Your task
Retype, exactly and with nothing added, the lines from the one showing "Image resolution: width=1302" through the final line of the material. Omit pictures.

Information provided
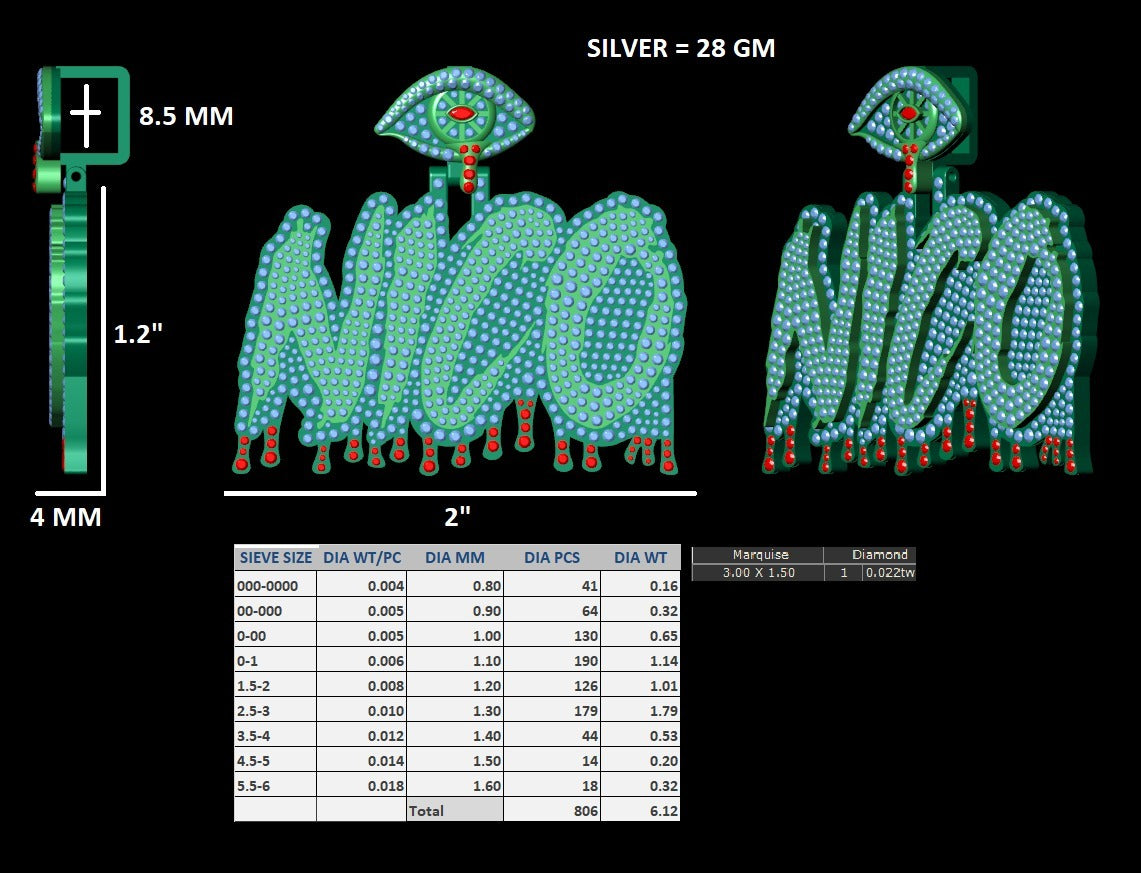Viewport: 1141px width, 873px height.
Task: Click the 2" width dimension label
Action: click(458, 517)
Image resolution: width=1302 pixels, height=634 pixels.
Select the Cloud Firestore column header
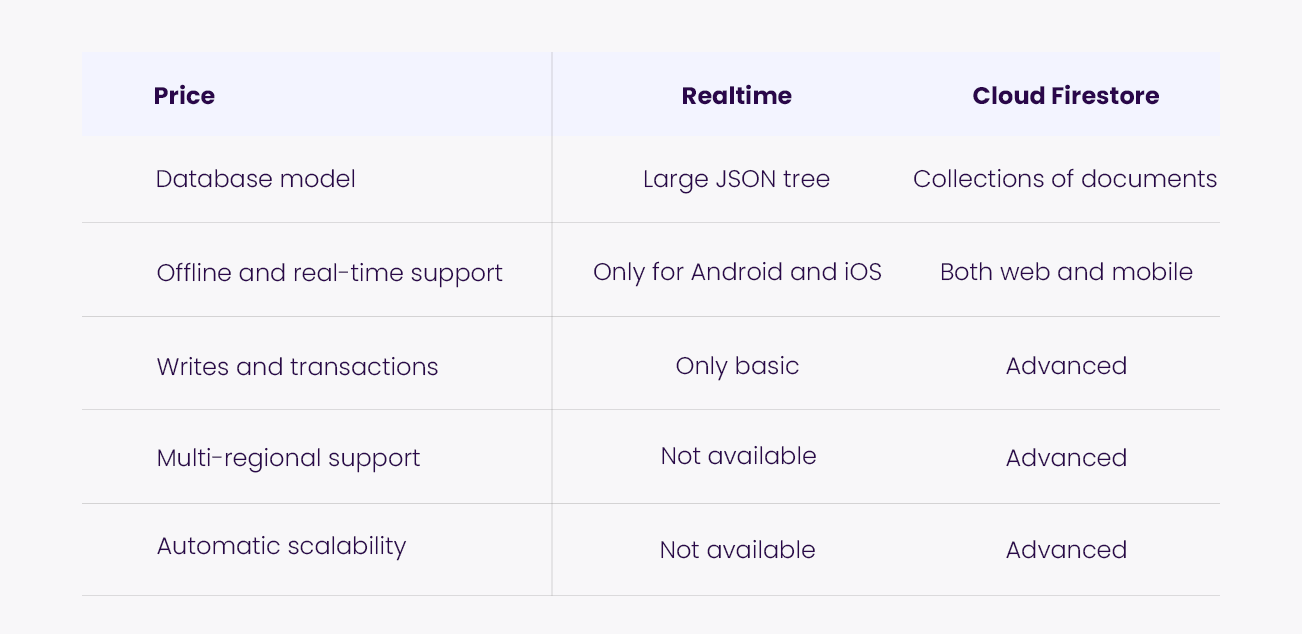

Exercise result
Image resolution: width=1302 pixels, height=634 pixels.
Select the Cloud Firestore column header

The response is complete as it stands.